**課題の目的**
アイヌ民族の祭りを紹介する文章のうち、「北海道の日高山脈の山奥で30」から「率いるアシリ・レラさんに話を聞きました。」までを一字一句違えずに書き写してください。

**提示文**
========
北海道の日高山脈の山奥で30年以上続いているアイヌ民族のお祭りがあります。毎夏6日間にわたって、アイヌ伝統の踊りや儀式が営まれます。ホームページはなく告知はほとんどされていませんが、国内外から500人以上の人が集まります。今年で34回目となる奇祭「アイヌモシリ」。人里離れた山奥で開かれるこのお祭りをなぜ続けているのでしょう。リーダーとしてこの祭りを率いるアシリ・レラさんに話を聞きました。
目次
先祖とともに6日間過ごす
ーーこの祭りはどのようなものなのでしょうか?
「アイヌ民族の歴史と伝統を語り継ぐ6日間のお祭りです。アイヌが代々大切にしてきた歌や踊りなどの伝統行事をします。初日と最終日には、アイヌの先祖を送り迎えする儀式を開きます。この期間中は火を絶やさず、先祖とともに一緒にすごします。日本のお盆の風習と似たようなものですね。子どもが参加するゲーム大会や運動会、また国内外のさまざまな文化を紹介する催しを開いています」
========
**データ部分**

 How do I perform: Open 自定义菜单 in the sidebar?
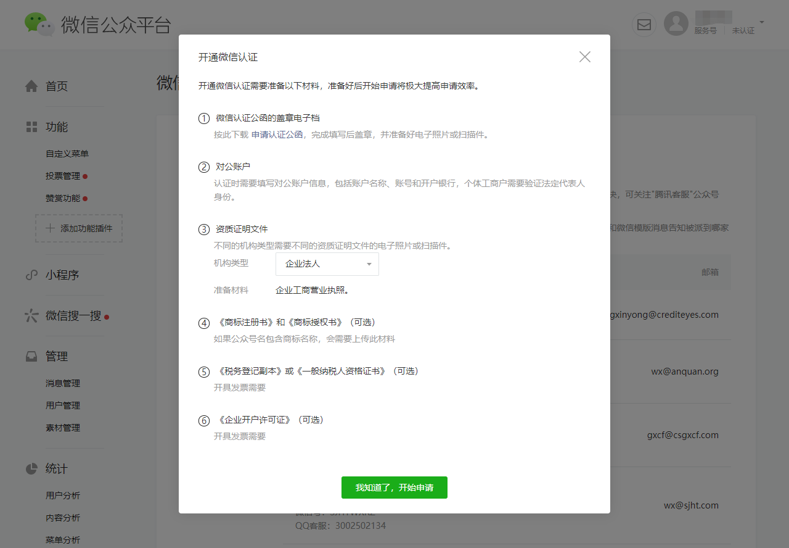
========
**以下が結果**
北海道の日高山脈の山奥で30年以上続いているアイヌ民族のお祭りがあります。毎夏6日間にわたって、アイヌ伝統の踊りや儀式が営まれます。ホームページはなく告知はほとんどされていませんが、国内外から500人以上の人が集まります。今年で34回目となる奇祭「アイヌモシリ」。人里離れた山奥で開かれるこのお祭りをなぜ続けているのでしょう。リーダーとしてこの祭りを率いるアシリ・レラさんに話を聞きました。